Given instruction = Can you transcribe every line of the listing below word for word, omitting the pictures?

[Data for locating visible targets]
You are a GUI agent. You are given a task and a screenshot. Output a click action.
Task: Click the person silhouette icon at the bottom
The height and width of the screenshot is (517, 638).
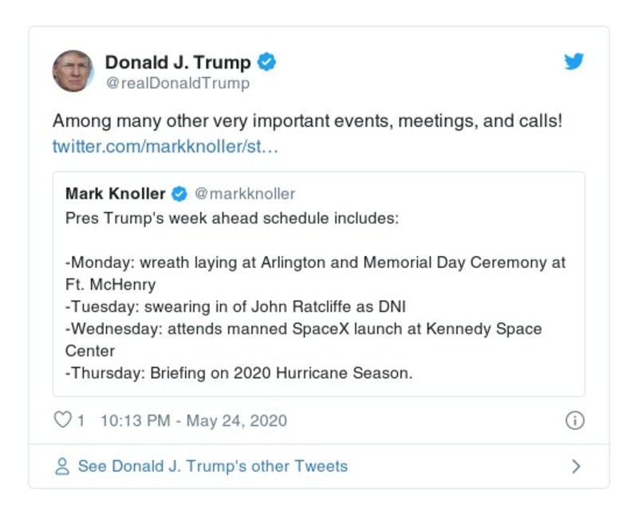click(x=62, y=465)
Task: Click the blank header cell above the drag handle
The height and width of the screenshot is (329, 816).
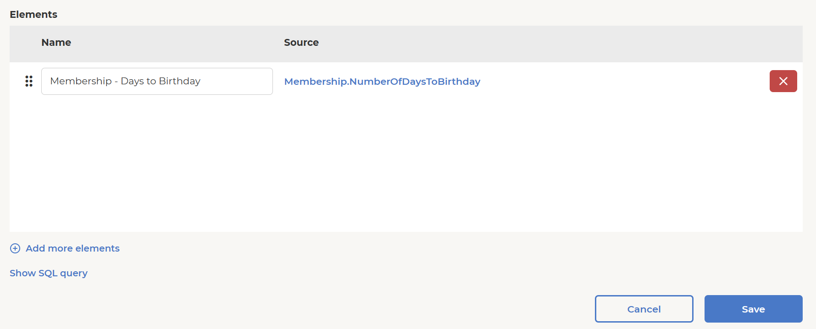Action: (25, 44)
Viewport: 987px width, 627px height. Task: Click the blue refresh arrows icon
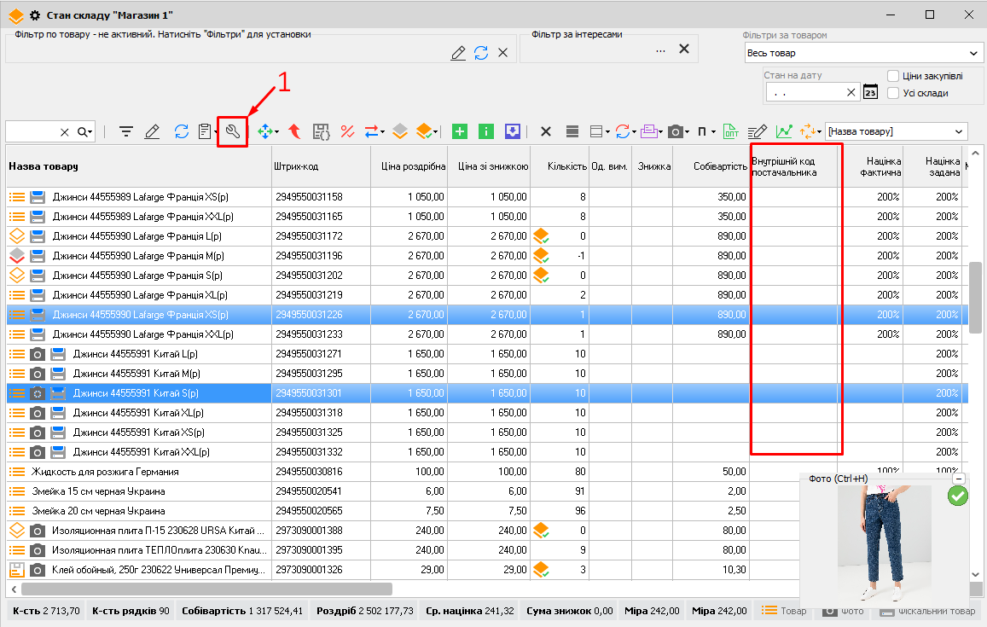(182, 131)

Result =
You are a GUI agent. You are given a task and a screenshot. Output a click action.
Task: Click the person silhouette icon at the bottom
The height and width of the screenshot is (517, 638).
click(x=62, y=465)
Task: Click the blank header cell above the drag handle
The height and width of the screenshot is (329, 816).
Action: (25, 44)
Viewport: 987px width, 627px height. Task: Click the blue refresh arrows icon
(182, 131)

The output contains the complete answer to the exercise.